Set down every record once more, exactly as given.

━━ Input records

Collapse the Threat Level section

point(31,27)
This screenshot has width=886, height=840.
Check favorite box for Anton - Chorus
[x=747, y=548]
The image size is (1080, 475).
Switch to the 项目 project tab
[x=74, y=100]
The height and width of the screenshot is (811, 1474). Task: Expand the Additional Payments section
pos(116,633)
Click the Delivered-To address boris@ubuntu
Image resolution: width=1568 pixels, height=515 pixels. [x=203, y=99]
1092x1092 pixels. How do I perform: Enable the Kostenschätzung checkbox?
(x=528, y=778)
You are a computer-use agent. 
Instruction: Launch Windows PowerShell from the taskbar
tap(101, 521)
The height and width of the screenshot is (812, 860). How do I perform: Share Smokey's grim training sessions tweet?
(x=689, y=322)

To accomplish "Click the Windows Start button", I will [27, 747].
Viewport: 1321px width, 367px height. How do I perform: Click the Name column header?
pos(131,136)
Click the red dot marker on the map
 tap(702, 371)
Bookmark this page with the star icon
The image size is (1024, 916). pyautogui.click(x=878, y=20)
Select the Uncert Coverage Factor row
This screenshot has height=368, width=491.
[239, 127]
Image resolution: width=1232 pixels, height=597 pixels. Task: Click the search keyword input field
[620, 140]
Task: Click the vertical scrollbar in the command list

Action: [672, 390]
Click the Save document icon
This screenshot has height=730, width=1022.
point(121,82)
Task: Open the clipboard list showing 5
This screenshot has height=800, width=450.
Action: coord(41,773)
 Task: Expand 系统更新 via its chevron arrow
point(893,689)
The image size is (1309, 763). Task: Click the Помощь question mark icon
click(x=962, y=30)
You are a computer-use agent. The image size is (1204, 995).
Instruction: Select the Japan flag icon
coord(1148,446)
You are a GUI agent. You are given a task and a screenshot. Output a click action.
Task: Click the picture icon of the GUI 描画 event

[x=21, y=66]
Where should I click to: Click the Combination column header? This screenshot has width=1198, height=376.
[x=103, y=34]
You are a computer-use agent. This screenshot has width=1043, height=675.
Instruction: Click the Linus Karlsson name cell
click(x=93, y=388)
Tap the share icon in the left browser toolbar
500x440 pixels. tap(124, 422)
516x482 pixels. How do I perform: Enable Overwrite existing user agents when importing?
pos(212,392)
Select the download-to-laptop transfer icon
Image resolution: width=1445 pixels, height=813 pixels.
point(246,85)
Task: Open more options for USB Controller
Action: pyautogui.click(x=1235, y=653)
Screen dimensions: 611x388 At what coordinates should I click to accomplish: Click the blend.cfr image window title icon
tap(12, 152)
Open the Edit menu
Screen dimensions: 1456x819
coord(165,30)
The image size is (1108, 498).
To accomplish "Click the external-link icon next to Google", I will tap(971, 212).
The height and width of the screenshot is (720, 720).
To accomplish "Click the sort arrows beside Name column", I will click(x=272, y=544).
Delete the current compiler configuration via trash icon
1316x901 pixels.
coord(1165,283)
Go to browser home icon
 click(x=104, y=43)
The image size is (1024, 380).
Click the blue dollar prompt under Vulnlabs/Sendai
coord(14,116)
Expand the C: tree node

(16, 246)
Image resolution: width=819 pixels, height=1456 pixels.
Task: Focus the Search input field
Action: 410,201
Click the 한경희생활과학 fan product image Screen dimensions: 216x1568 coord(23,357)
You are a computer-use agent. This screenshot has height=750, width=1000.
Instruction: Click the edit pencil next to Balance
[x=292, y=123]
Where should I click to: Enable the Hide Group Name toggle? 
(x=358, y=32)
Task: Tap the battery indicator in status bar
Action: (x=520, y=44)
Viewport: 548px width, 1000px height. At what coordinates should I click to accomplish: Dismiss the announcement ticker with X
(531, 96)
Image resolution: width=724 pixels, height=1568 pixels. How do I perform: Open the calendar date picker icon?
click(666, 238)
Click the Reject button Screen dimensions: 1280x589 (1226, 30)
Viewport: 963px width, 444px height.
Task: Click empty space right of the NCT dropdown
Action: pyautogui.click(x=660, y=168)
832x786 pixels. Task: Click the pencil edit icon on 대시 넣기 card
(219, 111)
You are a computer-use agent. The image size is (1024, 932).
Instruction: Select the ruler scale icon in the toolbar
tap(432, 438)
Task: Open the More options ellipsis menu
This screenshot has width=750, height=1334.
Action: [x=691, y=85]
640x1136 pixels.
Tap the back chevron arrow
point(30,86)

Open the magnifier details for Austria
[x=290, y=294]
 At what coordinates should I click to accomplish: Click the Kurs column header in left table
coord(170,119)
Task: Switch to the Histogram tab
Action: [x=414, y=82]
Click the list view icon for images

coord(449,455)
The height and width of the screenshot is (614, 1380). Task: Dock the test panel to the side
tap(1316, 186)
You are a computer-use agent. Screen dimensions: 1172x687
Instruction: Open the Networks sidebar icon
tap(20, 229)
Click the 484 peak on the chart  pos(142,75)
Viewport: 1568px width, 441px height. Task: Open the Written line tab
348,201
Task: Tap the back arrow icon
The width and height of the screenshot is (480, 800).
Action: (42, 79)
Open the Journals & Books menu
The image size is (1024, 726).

━━━━

**Written reply**
Collapse the Threat Level section

point(31,27)
This screenshot has width=886, height=840.
Check favorite box for Anton - Chorus
[x=747, y=548]
The image size is (1080, 475).
Switch to the 项目 project tab
[x=74, y=100]
The height and width of the screenshot is (811, 1474). Task: Expand the Additional Payments section
pos(116,633)
Click the Delivered-To address boris@ubuntu
Image resolution: width=1568 pixels, height=515 pixels. [x=203, y=99]
1092x1092 pixels. How do I perform: Enable the Kostenschätzung checkbox?
(x=528, y=778)
You are a computer-use agent. 
Instruction: Launch Windows PowerShell from the taskbar
tap(101, 521)
The height and width of the screenshot is (812, 860). How do I perform: Share Smokey's grim training sessions tweet?
(x=689, y=322)

To accomplish "Click the Windows Start button", I will [27, 747].
Viewport: 1321px width, 367px height. How do I perform: Click the Name column header?
pos(131,136)
Click the red dot marker on the map
 tap(702, 371)
Bookmark this page with the star icon
The image size is (1024, 916). pyautogui.click(x=878, y=20)
Select the Uncert Coverage Factor row
This screenshot has height=368, width=491.
[239, 127]
Image resolution: width=1232 pixels, height=597 pixels. Task: Click the search keyword input field
[620, 140]
Task: Click the vertical scrollbar in the command list

Action: [672, 390]
Click the Save document icon
This screenshot has height=730, width=1022.
point(121,82)
Task: Open the clipboard list showing 5
This screenshot has height=800, width=450.
Action: coord(41,773)
 Task: Expand 系统更新 via its chevron arrow
point(893,689)
The image size is (1309, 763). Task: Click the Помощь question mark icon
click(x=962, y=30)
You are a computer-use agent. The image size is (1204, 995).
Instruction: Select the Japan flag icon
coord(1148,446)
You are a GUI agent. You are given a task and a screenshot. Output a click action.
Task: Click the picture icon of the GUI 描画 event

[x=21, y=66]
Where should I click to: Click the Combination column header? This screenshot has width=1198, height=376.
[x=103, y=34]
You are a computer-use agent. This screenshot has width=1043, height=675.
Instruction: Click the Linus Karlsson name cell
click(x=93, y=388)
Tap the share icon in the left browser toolbar
500x440 pixels. tap(124, 422)
516x482 pixels. How do I perform: Enable Overwrite existing user agents when importing?
pos(212,392)
Select the download-to-laptop transfer icon
Image resolution: width=1445 pixels, height=813 pixels.
point(246,85)
Task: Open more options for USB Controller
Action: pyautogui.click(x=1235, y=653)
Screen dimensions: 611x388 At what coordinates should I click to accomplish: Click the blend.cfr image window title icon
tap(12, 152)
Open the Edit menu
Screen dimensions: 1456x819
coord(165,30)
The image size is (1108, 498).
To accomplish "Click the external-link icon next to Google", I will tap(971, 212).
The height and width of the screenshot is (720, 720).
To accomplish "Click the sort arrows beside Name column", I will click(x=272, y=544).
Delete the current compiler configuration via trash icon
1316x901 pixels.
coord(1165,283)
Go to browser home icon
 click(x=104, y=43)
The image size is (1024, 380).
Click the blue dollar prompt under Vulnlabs/Sendai
coord(14,116)
Expand the C: tree node

(16, 246)
Image resolution: width=819 pixels, height=1456 pixels.
Task: Focus the Search input field
Action: 410,201
Click the 한경희생활과학 fan product image Screen dimensions: 216x1568 coord(23,357)
You are a computer-use agent. This screenshot has height=750, width=1000.
Instruction: Click the edit pencil next to Balance
[x=292, y=123]
Where should I click to: Enable the Hide Group Name toggle? 
(x=358, y=32)
Task: Tap the battery indicator in status bar
Action: (x=520, y=44)
Viewport: 548px width, 1000px height. At what coordinates should I click to accomplish: Dismiss the announcement ticker with X
(531, 96)
Image resolution: width=724 pixels, height=1568 pixels. How do I perform: Open the calendar date picker icon?
click(666, 238)
Click the Reject button Screen dimensions: 1280x589 (1226, 30)
Viewport: 963px width, 444px height.
Task: Click empty space right of the NCT dropdown
Action: pyautogui.click(x=660, y=168)
832x786 pixels. Task: Click the pencil edit icon on 대시 넣기 card
(219, 111)
You are a computer-use agent. The image size is (1024, 932).
Instruction: Select the ruler scale icon in the toolbar
tap(432, 438)
Task: Open the More options ellipsis menu
This screenshot has width=750, height=1334.
Action: [x=691, y=85]
640x1136 pixels.
Tap the back chevron arrow
point(30,86)

Open the magnifier details for Austria
[x=290, y=294]
 At what coordinates should I click to accomplish: Click the Kurs column header in left table
coord(170,119)
Task: Switch to the Histogram tab
Action: [x=414, y=82]
Click the list view icon for images

coord(449,455)
The height and width of the screenshot is (614, 1380). Task: Dock the test panel to the side
tap(1316, 186)
You are a computer-use agent. Screen dimensions: 1172x687
Instruction: Open the Networks sidebar icon
tap(20, 229)
Click the 484 peak on the chart  pos(142,75)
Viewport: 1568px width, 441px height. Task: Open the Written line tab
348,201
Task: Tap the back arrow icon
The width and height of the screenshot is (480, 800).
Action: (42, 79)
Open the Journals & Books menu
The image size is (1024, 726).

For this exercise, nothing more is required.